OBJECTIVE: Casein phosphopeptide-amorphous calcium phosphate (CPP-ACP) complexes are anticariogenic and capable of remineralizing the early stages of enamel lesions. The use of fluoride prevents dental decay and the association of CPP-ACP with fluoride can increase remineralization. To evaluate the effect of CPP-ACP and CPP-ACPF creams associated with a fluoride dentifrice to prevent enamel demineralization in a pH cyclic model. MATERIAL AND METHODS: Previously selected by surface microhardness (SH) analysis, human enamel blocks (n = 56) were submitted to daily treatment with dentifrice in a pH-cycling model. The enamel blocks were divided into four groups; G1: Crest™ Cavity Protection - Procter & Gamble (1,100 ppmF of NaF); G2: Crest™ +MI Paste (MP) - Recaldent™ GC Corporation Tokyo, Japan); G3: Crest™ + MI Paste Plus (MPP) - Recaldent™ 900 ppm as NaF, GC Corporation Tokyo, Japan), and G4: control, saliva. Specimens were soaked alternatively in a demineralizing solution and in artificial saliva for 5 d. The fluoride dentifrice, with proportion of 1:3 (w/w), was applied three times for 60 s after the remineralization period. The undiluted MP and MPP creams were applied for 3 m/d. After cycling, SH was re-measured and cross section microhardness measurements were taken. RESULTS: The SH values observed for the groups G3 (257±70), G1 (205±70), and G2 (208±84) differed from the G4 group (98±110) (one-way ANOVA and Tukey's post hoc test).
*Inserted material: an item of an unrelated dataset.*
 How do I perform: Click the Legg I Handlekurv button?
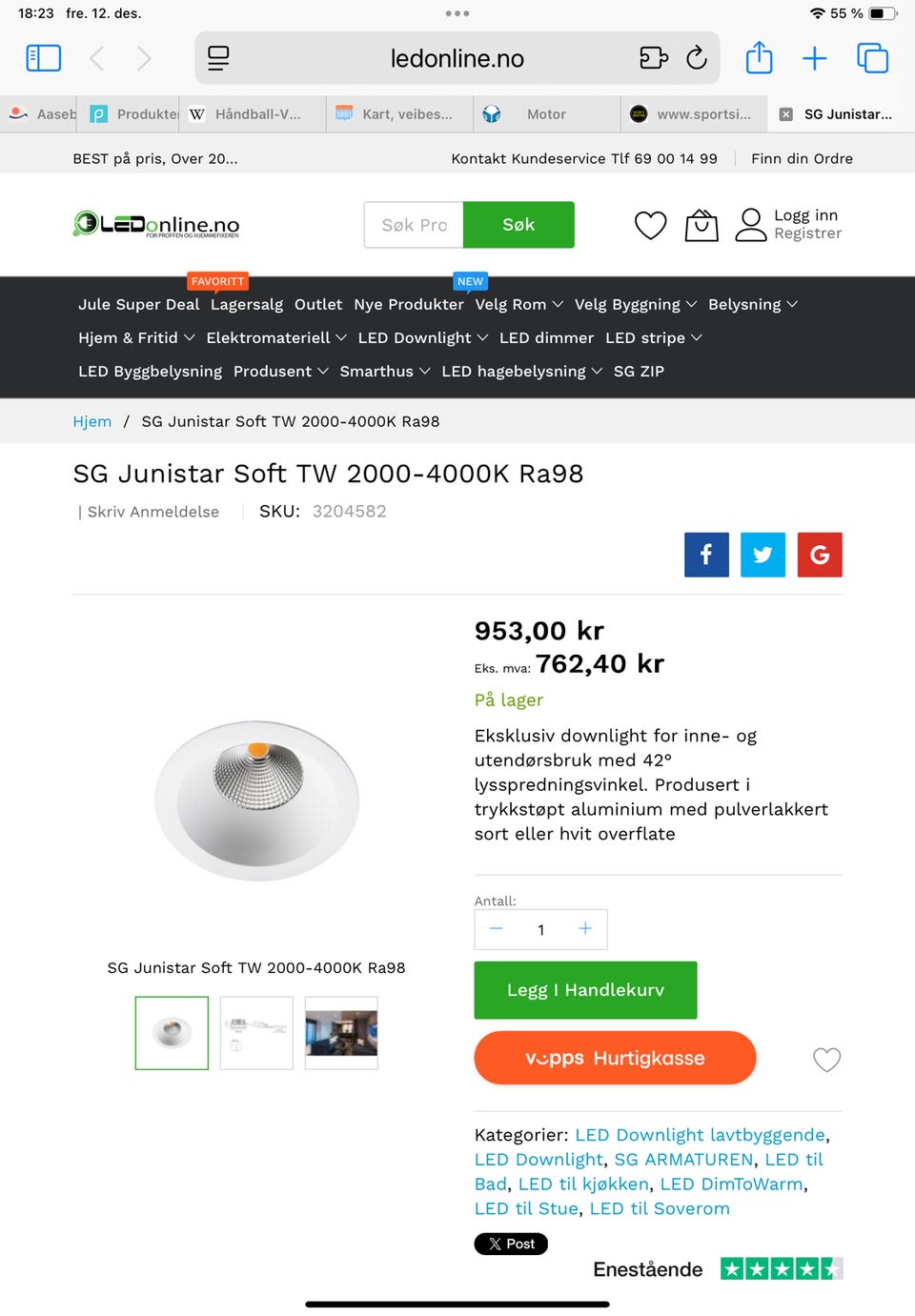[x=585, y=990]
There were no differences between the groups G1xG2, G2xG3, and G1xG3 for demineralization inhibition. The percentage of volume mineral showed that, when applied with fluoride dentifrice, MPP was the most effective in preventing enamel demineralization at 50 µ from the outer enamel surface (Kruskal-Wallis and Mann Whitney p<0.05). CONCLUSION:Fluoride dentifrice associated with CPP-ACPF inhibited subsurface enamel demineralization.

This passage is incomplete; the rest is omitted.